<<<<
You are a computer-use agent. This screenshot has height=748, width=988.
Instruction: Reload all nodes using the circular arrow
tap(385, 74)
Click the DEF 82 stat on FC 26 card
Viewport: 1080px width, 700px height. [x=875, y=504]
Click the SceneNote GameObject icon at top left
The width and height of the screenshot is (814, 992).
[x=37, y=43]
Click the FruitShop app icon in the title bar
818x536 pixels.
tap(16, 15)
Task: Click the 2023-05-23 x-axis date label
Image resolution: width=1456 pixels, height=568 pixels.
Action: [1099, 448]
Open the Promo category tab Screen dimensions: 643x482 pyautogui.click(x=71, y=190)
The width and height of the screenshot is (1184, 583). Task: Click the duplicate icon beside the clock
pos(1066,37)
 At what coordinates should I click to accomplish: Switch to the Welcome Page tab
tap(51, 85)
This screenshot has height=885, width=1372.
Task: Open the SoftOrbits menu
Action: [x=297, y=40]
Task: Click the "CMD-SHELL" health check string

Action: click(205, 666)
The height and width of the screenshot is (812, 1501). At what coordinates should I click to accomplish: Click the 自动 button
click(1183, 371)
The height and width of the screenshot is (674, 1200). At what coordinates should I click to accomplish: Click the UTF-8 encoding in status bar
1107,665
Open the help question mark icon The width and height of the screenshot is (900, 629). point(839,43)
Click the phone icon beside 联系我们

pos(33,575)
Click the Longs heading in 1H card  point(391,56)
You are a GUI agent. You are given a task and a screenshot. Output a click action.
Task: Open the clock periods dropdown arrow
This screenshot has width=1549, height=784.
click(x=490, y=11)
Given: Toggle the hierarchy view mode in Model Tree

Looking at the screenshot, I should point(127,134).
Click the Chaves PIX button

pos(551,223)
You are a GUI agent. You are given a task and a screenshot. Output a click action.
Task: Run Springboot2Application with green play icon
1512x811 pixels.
>>>>
## WORK TO COMPLETE
Print nothing but the lines from the line with "Click the Longs" to the last line of the records above. Both of those lines count.

## EXERCISE RESPONSE
Click the Longs heading in 1H card  point(391,56)
You are a GUI agent. You are given a task and a screenshot. Output a click action.
Task: Open the clock periods dropdown arrow
This screenshot has width=1549, height=784.
click(x=490, y=11)
Given: Toggle the hierarchy view mode in Model Tree

Looking at the screenshot, I should point(127,134).
Click the Chaves PIX button

pos(551,223)
You are a GUI agent. You are given a task and a screenshot. Output a click action.
Task: Run Springboot2Application with green play icon
1512x811 pixels.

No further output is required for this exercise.